Companies are taking the challenge, too. Edible Arrangements will be donating one dollar from every mustache-shaped pineapple pop brought to the American Cancer Society. Even the little signs of awareness bring light to fighting cancer.

 

Senior Laine Scifres discuss the chemotherapy process her mother Kristin Scifres went through. Being a woman with well kept hair made the difficulty of losing it much of an obstacle for Scifres. An important memory Scifres recalls is when her mother was preparing herself for a fancier church dinner. With radiation treatment, hair, eyebrows and eyelashes fall out.

“She wanted to look nice, and so she wore a wig and drew on eyebrows and put on fake lashes,” Scifres states.

 

“It was so hard for her because she felt part of her femininity was gone.”

 

As the treatment continued, Scifres learned to be more comfortable and accepting of the hair loss. Being an art teacher at Rosa Parks Elementary School, Scifres has a creative and artistic passion.

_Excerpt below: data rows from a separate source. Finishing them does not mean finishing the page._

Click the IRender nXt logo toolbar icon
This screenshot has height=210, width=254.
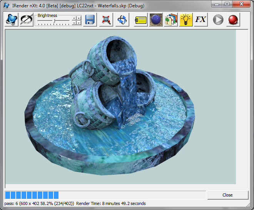(x=11, y=20)
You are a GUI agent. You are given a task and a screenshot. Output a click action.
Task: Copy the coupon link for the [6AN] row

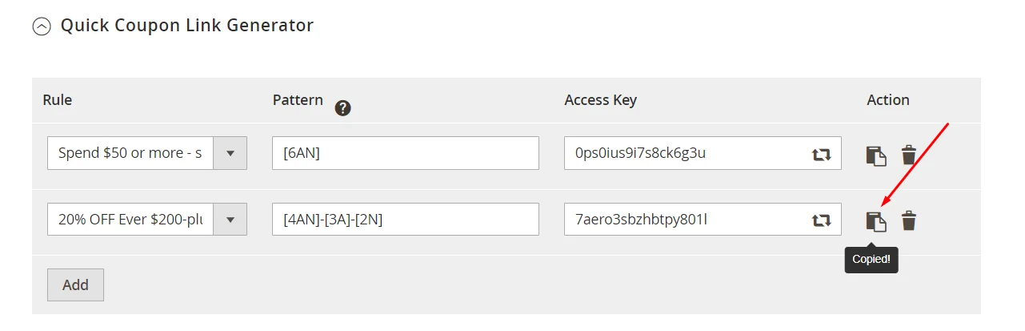[876, 155]
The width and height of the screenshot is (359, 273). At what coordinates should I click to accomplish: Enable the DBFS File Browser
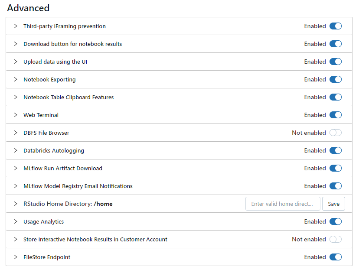tap(336, 133)
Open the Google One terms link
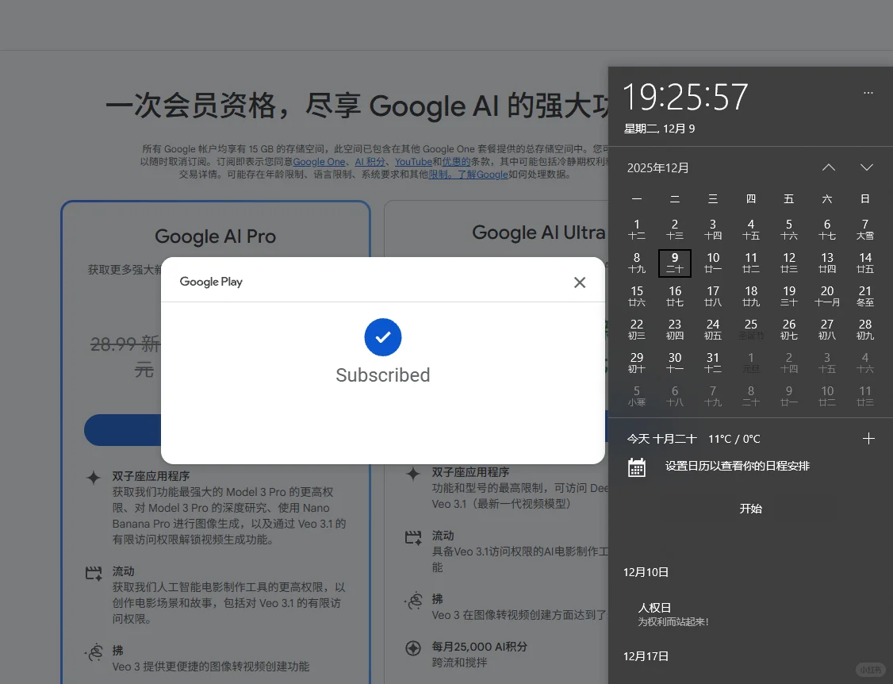The height and width of the screenshot is (684, 893). [319, 161]

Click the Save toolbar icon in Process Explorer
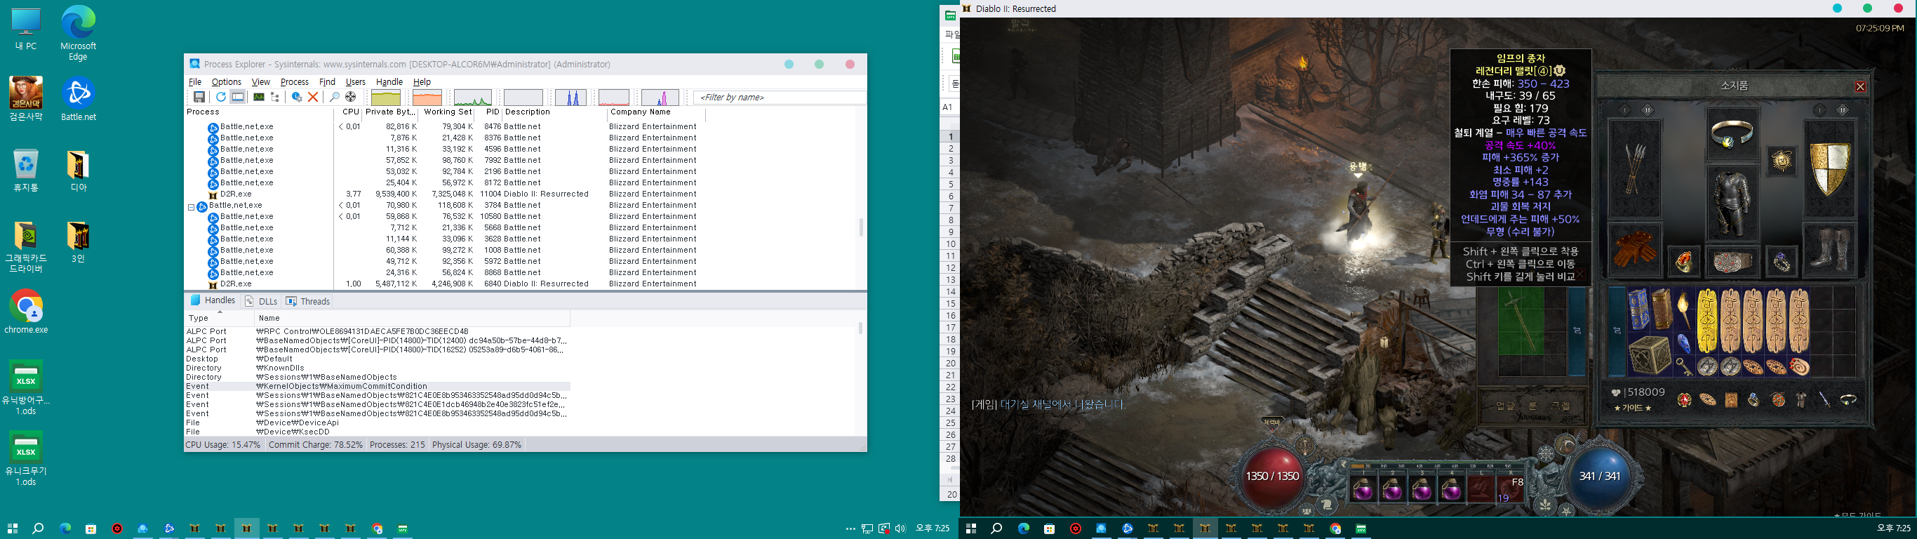(199, 98)
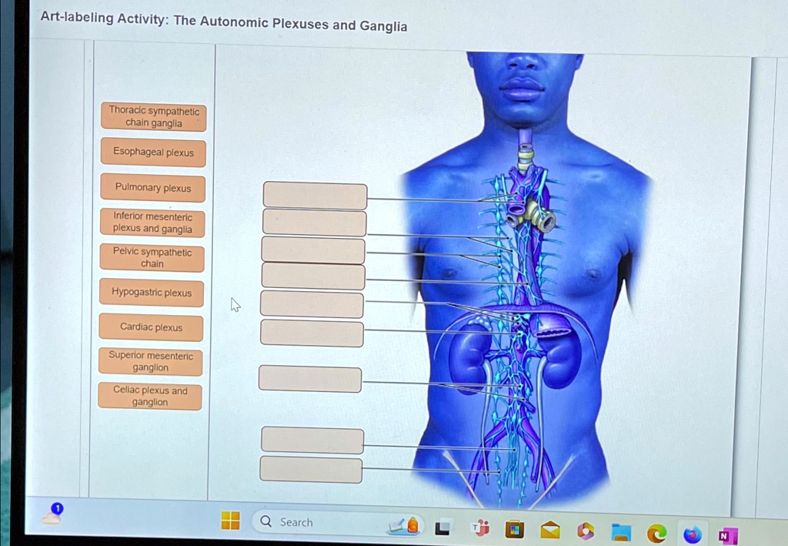Pick the Superior mesenteric ganglion label

[x=150, y=361]
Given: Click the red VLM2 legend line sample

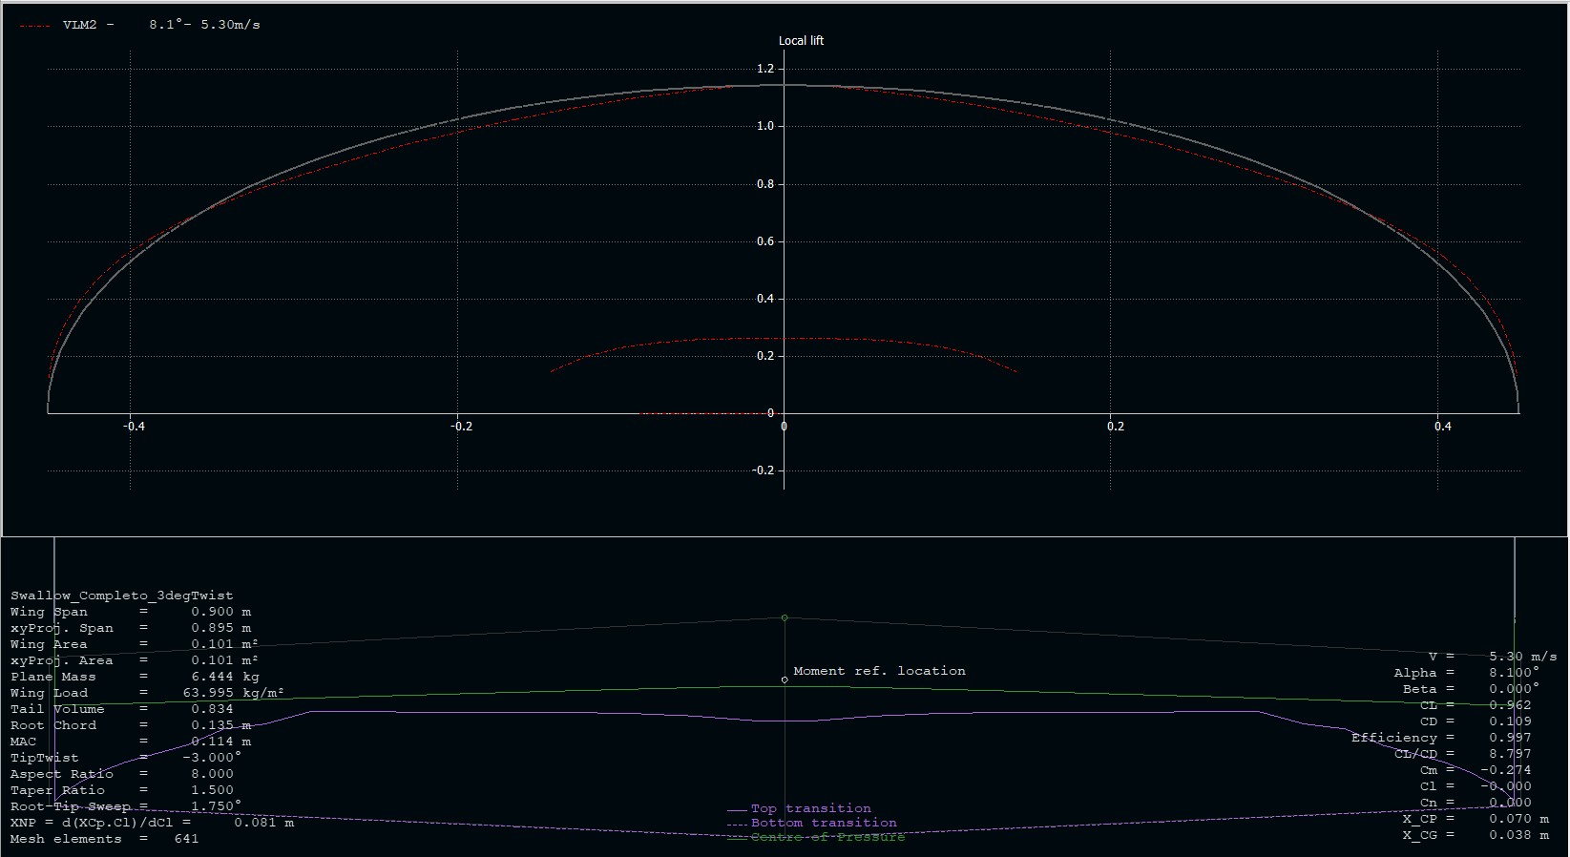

“She took the hair loss as an opportunity to express herself with scarves and hats instead of hiding her features,” Scifres adds.

 

Participants’ hair doesn’t have to drape down a tower like Rapunzel’s from the classic fairy tale, although it’s encouraging to see how long one’s locks can get.

The rules are simple: Set aside all hair-cutting tools for each day in November. After the 30-day challenge, donate the hair that had time to grow to local hair salons that accommodate the bundles.

More than anything else, the encouraged event is brought to aid others. If growing body hair isn’t acceptable or possible due to societal or religious restrictions, people can participate by donating money and encouraging friends and families to participate in fundraising for cancer research and care.

Organizations such as Wigs 4 Kids, Locks of Love, Pantene Beautiful Lengths Campaign, and St. Jude’s Children’s Hospital all accept hair donations.